Supplied passage:
Emergency contraceptives like Plan B are at the forefront of political discussion.
With the recent overturning of Roe v. Wade, many people are stockpiling contraceptives and abortion alternatives, such as Plan B.
Also known as the ‘morning after’ pill, works by chemically preventing a pregnancy, when taken within 72 hours of intercourse. The drug acts primarily by stopping the release of an egg from the ovary. It may also prevent a sperm from fertilizing the egg. If fertilization does occur, Plan B One-Step may prevent a fertilized egg from attaching to the womb.
Within 24 hours of the landmark reversal of the Supreme Court, orders for Plan B surged over 600%, as many people were stocking up on the drug for an uncertain future.
Regardless of where your politics lie, I think it’s important to have as much information as possible, especially regarding things like reproductive health. Here are five things to know about Plan B.
Plan B does expire. Generally speaking, the medication lasts about 3-4 years, but you should definitely check the expiration date on the side of the box. While taking expired Plan B may not necessarily hurt you, it won’t be as effective and may result in an unplanned pregnancy.
Plan B will still be available in some states. Technically you can still order it and have it mailed across state lines, so it might not be a bad idea to stock up on a few boxes, if you would rather be safe than sorry.

Data excerpts:
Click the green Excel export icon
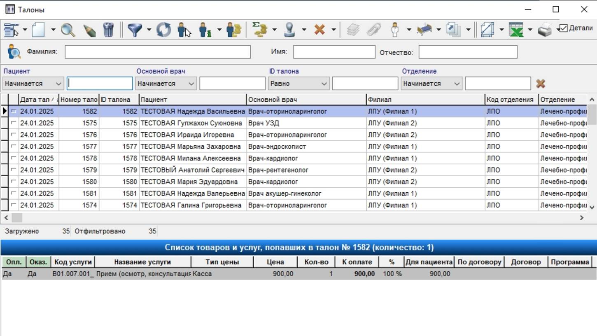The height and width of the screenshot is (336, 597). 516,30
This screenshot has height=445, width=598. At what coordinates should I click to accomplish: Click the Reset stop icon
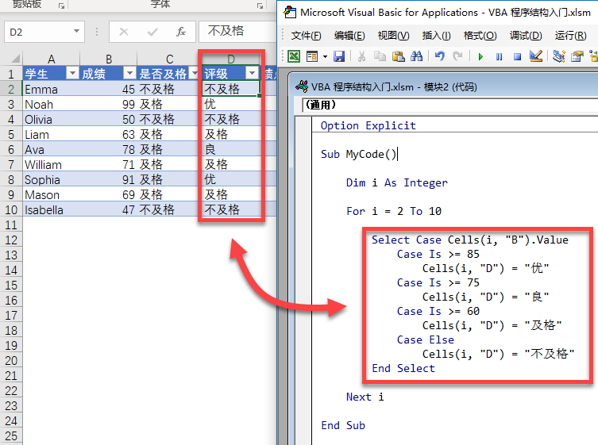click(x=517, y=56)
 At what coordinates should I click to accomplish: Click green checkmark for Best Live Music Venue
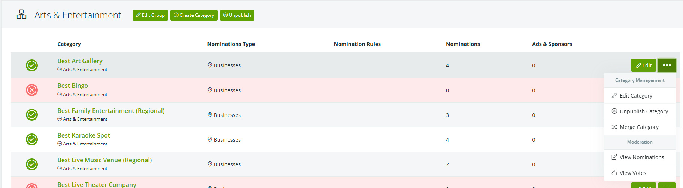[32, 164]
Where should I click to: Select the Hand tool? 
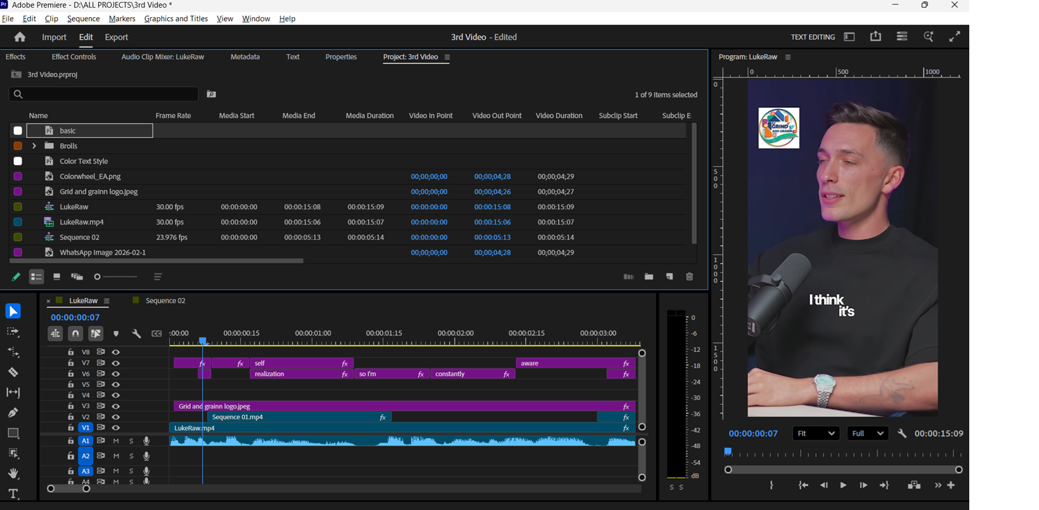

Tasks to carry out:
1. According to the Plan B article, about how long does the medication generally last before it expires?
2. Echo the Plan B article word for word, everything from "Within 24 hours" down to "an unplanned pregnancy.".

Answer set:
1. About 3-4 years.

2.
Within 24 hours of the landmark reversal of the Supreme Court, orders for Plan B surged over 600%, as many people were stocking up on the drug for an uncertain future.
Regardless of where your politics lie, I think it’s important to have as much information as possible, especially regarding things like reproductive health. Here are five things to know about Plan B.
Plan B does expire. Generally speaking, the medication lasts about 3-4 years, but you should definitely check the expiration date on the side of the box. While taking expired Plan B may not necessarily hurt you, it won’t be as effective and may result in an unplanned pregnancy.